With no choice, we ventured over for our first dinner. A raised walkway crossed over the shallow end of a lake and when we looked down, it was full of alligators! Big ones, little ones, all cruising lazily below us. Our hopes did not go up. But we were seated on a big open deck, and the food turned out to be delicious! Charles and I had fabulous oysters; Caroline and I stuffed ourselves on the best whitefish dip I've ever eaten. We ate every meal there over the next couple of days and at the end of the event we were sorry to go!


HALLIE: UGH, Chuck E. Cheese. And I was sure Debs was going to tell us that the featured items on the menu were... alligator!

Aren't we all yearning for a great restaurant meal, something we'd never make at home?
What are your uniquely memorable restaurant meals?

Sunday, July 5, 2020

What We're Writing - Jenn on Promo!

Jenn McKinlay: I am presently at the start of that two-weeks prior to release day mad dash of have-I-slapped-news-of-my-upcoming-release-on-every- possible-social-media-forum-known-to-God-and-man? Is there any new way I can say "Buy my Book!" without saying buy my book? Um...how about a giveaway? A live chat? A bulletin board in downtown Phoenix? A Zoom visit with every bookstore that will have me? Does everyone know I have a book coming out? It's a romcom set in Ireland, France, and Italy - coming July 21st - just sayin'! Plus, look at the cool animation my publisher did of the cover. 




At this point, I feel like the neighborhood gardener with the bumper crop of zucchini. A perfectly nice person, to be sure, but suddenly they have zucchini coming out their ears and you can't walk by their house without them thrusting a bag of the dreaded stuff on you.  Right now, I am that person with the paper sack full of zucchini. People see me coming and they run. I get it. I don't take it personally. Really. (sob)

But still, promo is a part of the job. I think I've hit every avenue available to a writer for promotion (there's even a book club kit for the novel: click HERE), but if you have any suggestions or ideas, give me a holler! 


A starred review from Publisher's Weekly! Thrilling!

Paris is Always a Good Idea is my debut trade paperback women's fiction novel. Debut! It's like starting all over and being a newbie author again -- exhilarating and insanely stressful! Because 2020 hasn't been exhausting enough. I swear every day feels like a week, every week a month, every month a...well, you get the idea. Focus, Jenn! Talk about the book!

There is so much I want to say about this book. How I wrote it in the wake of great personal loss, how the stress of writing it almost killed me with a scorching case of shingles (not hyperbole, okay, maybe a little), and how it really started to shine with such delightful promise in the beginning of the year. Then, as you all know, the world ground to a halt and the fiction industry hit pause. So now we're in a very peculiar wait and see period, which for an author releasing their baby into the world is, frankly, excruciating. 

And so, I write my silly social media blurbs, trying to lure skittish readers like wild birds to the feeder: 

Have you ever looked up your exes? (Subtext, don't look up your exes, just read about my heroine looking up hers. Much more satisfying without the potential for embarrassment or upset).

Which country would you like to travel to Ireland, France, or Italy? (Less subtle subtext: No one can travel anywhere right now, so buy my book and you can fictionally tour all of Europe. Much cheaper).

Can a person ever really let go of the pain of their past? (Not even subtext, more like a slap upside the head of -- who cares? Buy my book! It's fun and it'll make you cry - a twofer!). 

All right, Reds, how about it? What's in your secret promo sauce? Where do you focus your energy? 

And, Readers, what gets you to buy a book from a debut author? Word of mouth? Reviews? A pretty cover? Can a writer grind you down by promoting so much you develop FOMO (fear of missing out) and you buy the book or does too much promo repel you? 

Asking for a friend. Okay, it's me, I'm asking for me.

--------------------

▶ **ACTIONS TO TAKE**:
#1 Rewrite the paragraph of the blog post that begins "At this point, I feel like the neighborhood gardener" in a shorter form that keeps its main facts.
#2 Edit the stretch of the blog post from "What We're Writing" through "of the cover." so that "Phoenix" is replaced with "Tucson".

Collected data entries:
--------------------

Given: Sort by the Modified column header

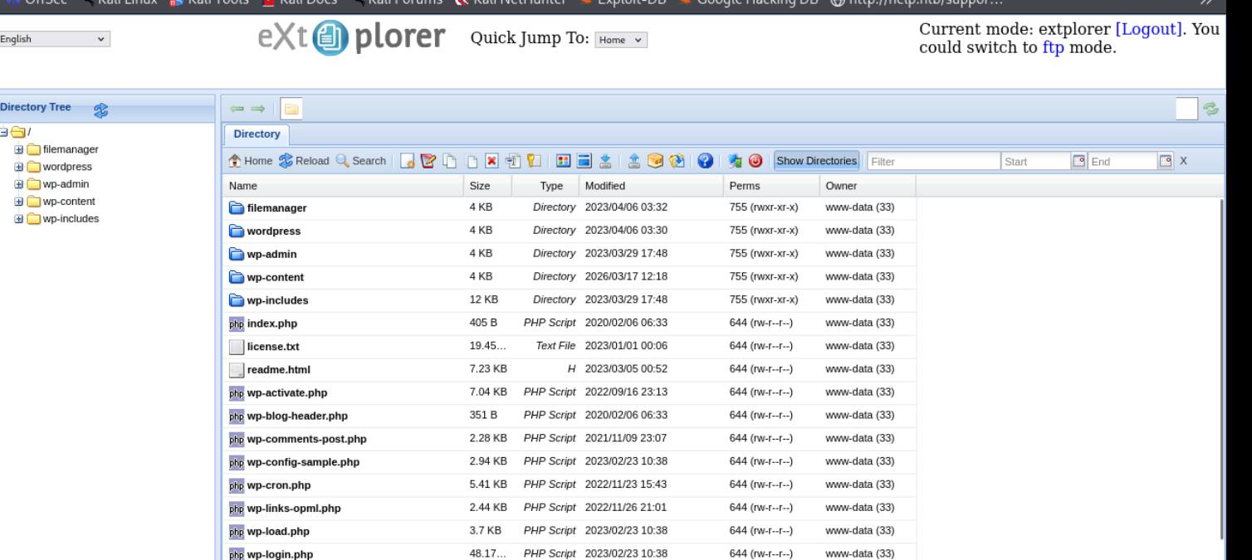Looking at the screenshot, I should (x=605, y=186).
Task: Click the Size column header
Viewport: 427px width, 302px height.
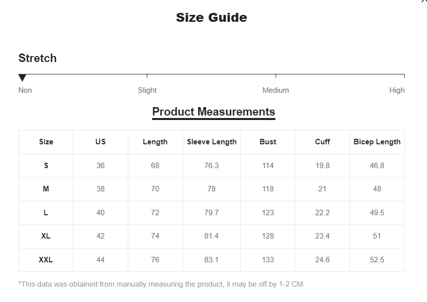Action: [46, 142]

--------------------

▶ **ANSWERS PER TASK**:
#1 The writer compares herself to a neighborhood gardener with a bumper crop of zucchini who pushes bags of it on anyone passing the house. She is now that person with the paper sack. People see her coming and run, and she says she understands and doesn't take it personally.

#2
What We're Writing - Jenn on Promo!

Jenn McKinlay: I am presently at the start of that two-weeks prior to release day mad dash of have-I-slapped-news-of-my-upcoming-release-on-every- possible-social-media-forum-known-to-God-and-man? Is there any new way I can say "Buy my Book!" without saying buy my book? Um...how about a giveaway? A live chat? A bulletin board in downtown Tucson? A Zoom visit with every bookstore that will have me? Does everyone know I have a book coming out? It's a romcom set in Ireland, France, and Italy - coming July 21st - just sayin'! Plus, look at the cool animation my publisher did of the cover.